▶ WORK REQUEST:
Within the listing below, the lines to output run from the one containing "You are a computer-use agent. Image resolution: width=960" through the one containing "The height and width of the screenshot is (768, 1366)."; copy them exactly and nothing else.
[DATA RECORDS Boundary: Start]
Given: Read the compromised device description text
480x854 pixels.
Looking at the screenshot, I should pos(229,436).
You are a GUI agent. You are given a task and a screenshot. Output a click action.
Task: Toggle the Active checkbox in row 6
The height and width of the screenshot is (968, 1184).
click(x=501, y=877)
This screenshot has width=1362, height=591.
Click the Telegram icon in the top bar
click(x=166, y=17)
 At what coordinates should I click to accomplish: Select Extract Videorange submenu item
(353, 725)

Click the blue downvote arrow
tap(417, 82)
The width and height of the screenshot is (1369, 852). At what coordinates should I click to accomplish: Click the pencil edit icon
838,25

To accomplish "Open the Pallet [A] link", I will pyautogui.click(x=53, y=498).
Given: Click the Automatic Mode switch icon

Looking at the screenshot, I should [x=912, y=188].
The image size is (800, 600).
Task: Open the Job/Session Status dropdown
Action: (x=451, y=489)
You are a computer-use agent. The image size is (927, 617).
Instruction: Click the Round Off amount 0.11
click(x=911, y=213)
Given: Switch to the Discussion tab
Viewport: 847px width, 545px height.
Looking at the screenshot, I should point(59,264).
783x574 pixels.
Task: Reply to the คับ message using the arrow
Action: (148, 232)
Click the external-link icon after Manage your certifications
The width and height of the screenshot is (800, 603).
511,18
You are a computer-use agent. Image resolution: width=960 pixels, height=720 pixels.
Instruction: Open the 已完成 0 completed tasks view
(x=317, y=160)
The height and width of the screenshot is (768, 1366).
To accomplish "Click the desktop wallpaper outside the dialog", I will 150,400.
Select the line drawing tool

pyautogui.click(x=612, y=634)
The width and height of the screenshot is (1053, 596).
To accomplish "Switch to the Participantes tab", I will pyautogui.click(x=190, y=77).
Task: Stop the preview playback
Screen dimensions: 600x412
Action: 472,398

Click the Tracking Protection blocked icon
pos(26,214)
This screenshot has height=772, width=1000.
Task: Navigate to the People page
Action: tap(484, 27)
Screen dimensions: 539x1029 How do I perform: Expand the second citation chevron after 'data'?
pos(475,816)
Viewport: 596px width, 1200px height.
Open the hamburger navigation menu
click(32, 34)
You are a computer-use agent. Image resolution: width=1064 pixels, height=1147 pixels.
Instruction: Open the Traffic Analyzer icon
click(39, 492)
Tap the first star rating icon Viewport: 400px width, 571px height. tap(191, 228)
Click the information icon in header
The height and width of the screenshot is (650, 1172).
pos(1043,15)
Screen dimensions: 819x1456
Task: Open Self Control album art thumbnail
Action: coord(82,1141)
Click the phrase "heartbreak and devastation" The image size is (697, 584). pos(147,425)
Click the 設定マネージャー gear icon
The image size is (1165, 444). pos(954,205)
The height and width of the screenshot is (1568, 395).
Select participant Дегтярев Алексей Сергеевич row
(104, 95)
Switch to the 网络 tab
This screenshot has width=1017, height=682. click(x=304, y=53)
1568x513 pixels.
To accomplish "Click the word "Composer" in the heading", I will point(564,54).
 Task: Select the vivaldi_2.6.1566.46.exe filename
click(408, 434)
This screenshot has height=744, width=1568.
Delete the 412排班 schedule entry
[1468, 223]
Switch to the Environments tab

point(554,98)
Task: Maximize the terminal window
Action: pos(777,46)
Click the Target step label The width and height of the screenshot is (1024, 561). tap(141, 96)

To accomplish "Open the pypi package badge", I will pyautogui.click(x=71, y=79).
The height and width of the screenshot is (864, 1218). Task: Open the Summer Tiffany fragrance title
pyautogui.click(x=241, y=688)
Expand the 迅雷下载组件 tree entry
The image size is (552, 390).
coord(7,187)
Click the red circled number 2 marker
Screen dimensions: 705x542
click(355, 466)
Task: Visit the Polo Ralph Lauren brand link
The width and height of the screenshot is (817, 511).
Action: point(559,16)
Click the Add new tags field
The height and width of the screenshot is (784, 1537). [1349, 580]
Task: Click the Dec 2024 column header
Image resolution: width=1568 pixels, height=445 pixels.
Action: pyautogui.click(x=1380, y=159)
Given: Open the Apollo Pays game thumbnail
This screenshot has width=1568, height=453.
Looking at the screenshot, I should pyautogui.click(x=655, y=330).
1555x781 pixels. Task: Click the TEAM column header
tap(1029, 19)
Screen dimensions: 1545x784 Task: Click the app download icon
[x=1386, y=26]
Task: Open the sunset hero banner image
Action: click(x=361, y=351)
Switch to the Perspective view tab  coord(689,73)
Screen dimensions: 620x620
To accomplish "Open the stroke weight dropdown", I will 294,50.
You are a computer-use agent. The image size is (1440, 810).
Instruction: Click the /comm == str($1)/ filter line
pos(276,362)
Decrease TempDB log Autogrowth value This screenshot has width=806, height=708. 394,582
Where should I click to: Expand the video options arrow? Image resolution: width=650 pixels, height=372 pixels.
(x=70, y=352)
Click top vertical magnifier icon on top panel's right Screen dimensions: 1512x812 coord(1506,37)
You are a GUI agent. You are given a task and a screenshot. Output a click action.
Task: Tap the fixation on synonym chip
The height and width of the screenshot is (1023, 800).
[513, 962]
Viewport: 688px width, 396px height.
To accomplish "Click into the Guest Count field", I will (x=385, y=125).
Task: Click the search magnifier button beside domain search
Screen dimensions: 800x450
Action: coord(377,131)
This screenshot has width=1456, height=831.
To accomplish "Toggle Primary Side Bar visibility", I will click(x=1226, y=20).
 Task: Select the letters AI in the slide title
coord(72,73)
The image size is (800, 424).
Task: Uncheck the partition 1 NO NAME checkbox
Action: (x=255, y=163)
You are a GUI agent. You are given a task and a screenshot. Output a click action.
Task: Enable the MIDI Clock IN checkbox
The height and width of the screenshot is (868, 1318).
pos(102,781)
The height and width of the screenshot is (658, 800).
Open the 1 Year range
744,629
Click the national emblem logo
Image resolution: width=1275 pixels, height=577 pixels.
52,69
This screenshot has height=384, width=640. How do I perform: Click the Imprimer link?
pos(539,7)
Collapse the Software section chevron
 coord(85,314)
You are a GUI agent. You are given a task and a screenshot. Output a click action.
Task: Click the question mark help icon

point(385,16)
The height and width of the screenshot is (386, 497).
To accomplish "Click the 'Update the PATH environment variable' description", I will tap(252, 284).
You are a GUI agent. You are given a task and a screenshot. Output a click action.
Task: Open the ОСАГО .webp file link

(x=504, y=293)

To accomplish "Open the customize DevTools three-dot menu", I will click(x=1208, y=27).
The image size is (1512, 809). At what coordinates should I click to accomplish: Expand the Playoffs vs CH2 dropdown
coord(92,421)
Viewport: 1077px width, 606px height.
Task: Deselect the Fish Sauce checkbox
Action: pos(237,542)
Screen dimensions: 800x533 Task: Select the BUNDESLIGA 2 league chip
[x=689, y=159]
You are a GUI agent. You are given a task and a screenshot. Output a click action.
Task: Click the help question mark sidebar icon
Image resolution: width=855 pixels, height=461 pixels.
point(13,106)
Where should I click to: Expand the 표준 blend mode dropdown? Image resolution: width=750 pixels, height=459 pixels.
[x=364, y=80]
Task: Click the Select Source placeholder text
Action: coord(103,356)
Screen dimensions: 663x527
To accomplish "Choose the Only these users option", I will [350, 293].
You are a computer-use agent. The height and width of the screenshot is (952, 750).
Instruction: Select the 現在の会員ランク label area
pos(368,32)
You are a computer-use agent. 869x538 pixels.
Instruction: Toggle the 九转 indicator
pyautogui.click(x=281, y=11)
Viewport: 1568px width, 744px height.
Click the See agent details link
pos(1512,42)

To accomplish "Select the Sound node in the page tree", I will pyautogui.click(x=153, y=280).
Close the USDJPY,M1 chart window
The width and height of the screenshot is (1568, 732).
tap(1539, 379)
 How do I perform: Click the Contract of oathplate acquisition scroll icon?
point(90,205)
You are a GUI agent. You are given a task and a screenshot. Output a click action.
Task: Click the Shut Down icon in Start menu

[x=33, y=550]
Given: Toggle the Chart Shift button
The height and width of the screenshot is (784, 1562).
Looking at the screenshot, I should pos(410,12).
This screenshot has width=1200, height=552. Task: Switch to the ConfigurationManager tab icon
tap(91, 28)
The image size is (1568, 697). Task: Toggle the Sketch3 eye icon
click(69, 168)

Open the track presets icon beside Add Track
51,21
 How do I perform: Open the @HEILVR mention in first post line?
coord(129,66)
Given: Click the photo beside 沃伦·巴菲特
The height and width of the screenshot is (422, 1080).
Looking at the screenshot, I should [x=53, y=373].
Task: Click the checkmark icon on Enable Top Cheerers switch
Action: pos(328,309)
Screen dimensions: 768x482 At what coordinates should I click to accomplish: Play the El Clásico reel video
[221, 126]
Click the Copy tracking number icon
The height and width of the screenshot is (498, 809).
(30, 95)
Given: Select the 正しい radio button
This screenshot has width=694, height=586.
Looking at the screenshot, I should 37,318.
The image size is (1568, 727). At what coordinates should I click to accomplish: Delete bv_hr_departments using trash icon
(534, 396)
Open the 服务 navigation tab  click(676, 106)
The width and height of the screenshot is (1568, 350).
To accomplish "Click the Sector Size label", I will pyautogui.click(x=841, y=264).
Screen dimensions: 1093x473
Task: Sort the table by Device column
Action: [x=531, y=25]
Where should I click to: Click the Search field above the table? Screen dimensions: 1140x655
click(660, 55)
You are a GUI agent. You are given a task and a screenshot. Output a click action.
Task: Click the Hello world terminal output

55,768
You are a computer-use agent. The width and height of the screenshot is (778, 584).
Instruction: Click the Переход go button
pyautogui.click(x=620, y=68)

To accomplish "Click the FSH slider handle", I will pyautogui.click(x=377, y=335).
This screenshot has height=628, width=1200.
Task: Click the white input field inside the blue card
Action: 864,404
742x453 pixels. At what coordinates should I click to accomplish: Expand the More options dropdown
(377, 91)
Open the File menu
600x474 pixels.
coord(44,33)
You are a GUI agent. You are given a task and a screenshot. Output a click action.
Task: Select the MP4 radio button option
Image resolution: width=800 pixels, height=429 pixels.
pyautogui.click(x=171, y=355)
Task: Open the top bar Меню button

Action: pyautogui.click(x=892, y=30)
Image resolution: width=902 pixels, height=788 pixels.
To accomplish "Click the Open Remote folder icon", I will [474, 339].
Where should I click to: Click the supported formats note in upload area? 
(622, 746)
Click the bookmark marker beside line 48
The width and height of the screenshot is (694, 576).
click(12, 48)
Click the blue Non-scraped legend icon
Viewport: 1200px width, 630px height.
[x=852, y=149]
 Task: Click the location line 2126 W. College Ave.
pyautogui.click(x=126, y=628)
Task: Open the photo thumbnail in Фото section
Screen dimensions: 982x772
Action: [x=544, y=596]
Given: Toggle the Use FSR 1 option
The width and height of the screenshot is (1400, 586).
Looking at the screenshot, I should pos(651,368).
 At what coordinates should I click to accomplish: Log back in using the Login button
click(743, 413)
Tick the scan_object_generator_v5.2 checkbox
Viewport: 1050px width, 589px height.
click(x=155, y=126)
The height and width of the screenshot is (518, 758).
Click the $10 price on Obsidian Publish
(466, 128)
[DATA RECORDS Boundary: End]
▶ SOLUTION TO THIS EXERCISE:
You are a computer-use agent. Image resolution: width=960 pixels, height=720 pixels.
Instruction: Open the 已完成 0 completed tasks view
(x=317, y=160)
The height and width of the screenshot is (768, 1366).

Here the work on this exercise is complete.